■ Task goal ■
Can you output the data from its first line through the line containing "[x=852, y=190]", inclusive, as a Markdown table with columns n and Line, skipping blank lines and leaving the pictures out?

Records
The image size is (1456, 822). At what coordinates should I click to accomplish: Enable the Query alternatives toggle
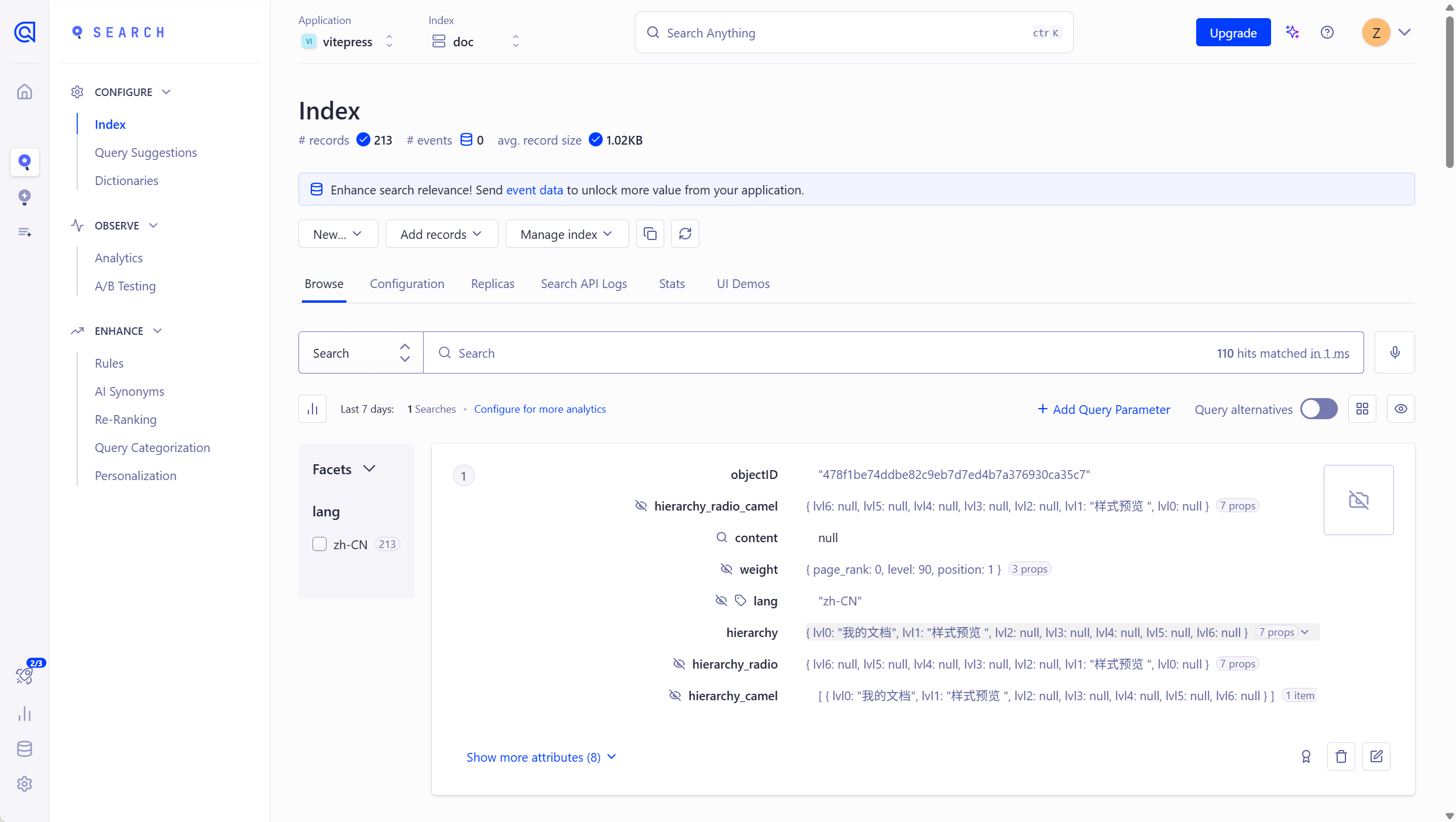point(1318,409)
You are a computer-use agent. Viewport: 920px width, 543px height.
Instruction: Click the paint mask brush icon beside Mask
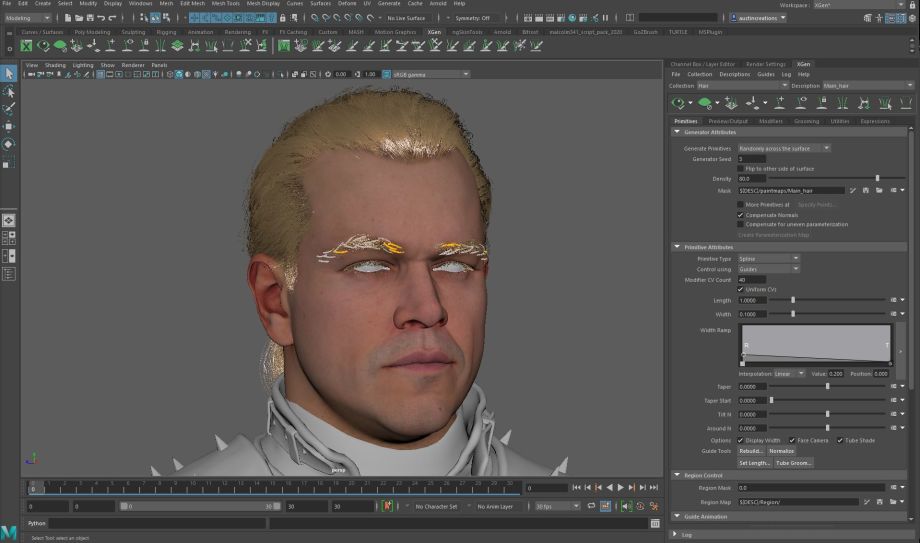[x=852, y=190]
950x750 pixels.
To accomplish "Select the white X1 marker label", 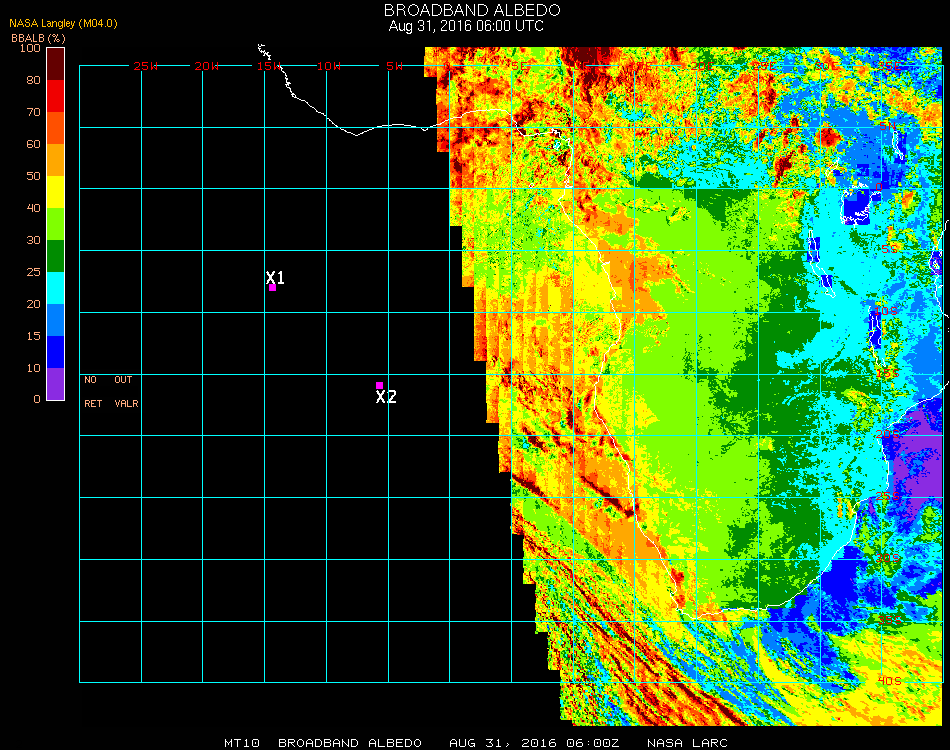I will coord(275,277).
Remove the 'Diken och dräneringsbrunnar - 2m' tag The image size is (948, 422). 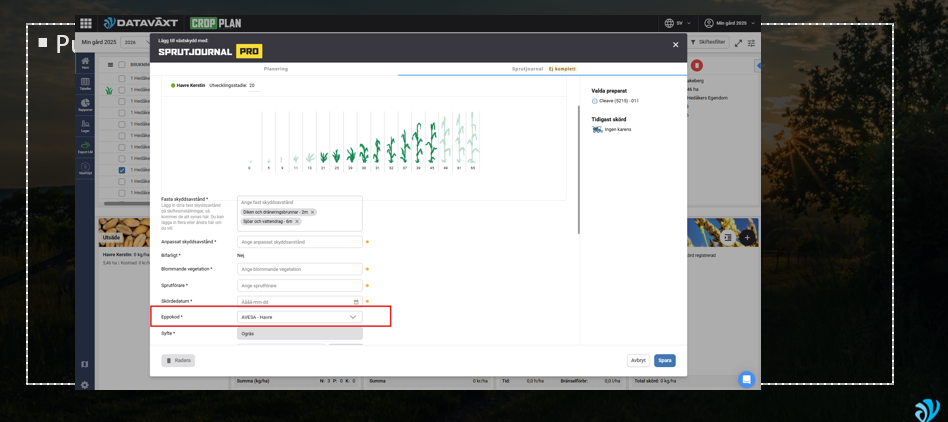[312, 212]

■ Reply to the task ■
| n | Line |
|---|---|
| 1 | The image size is (1456, 822). At what coordinates should I click to accomplish: Enable the Query alternatives toggle |
| 2 | point(1318,409) |
| 3 | You are a computer-use agent. Viewport: 920px width, 543px height. |
| 4 | Instruction: Click the paint mask brush icon beside Mask |
| 5 | [x=852, y=190] |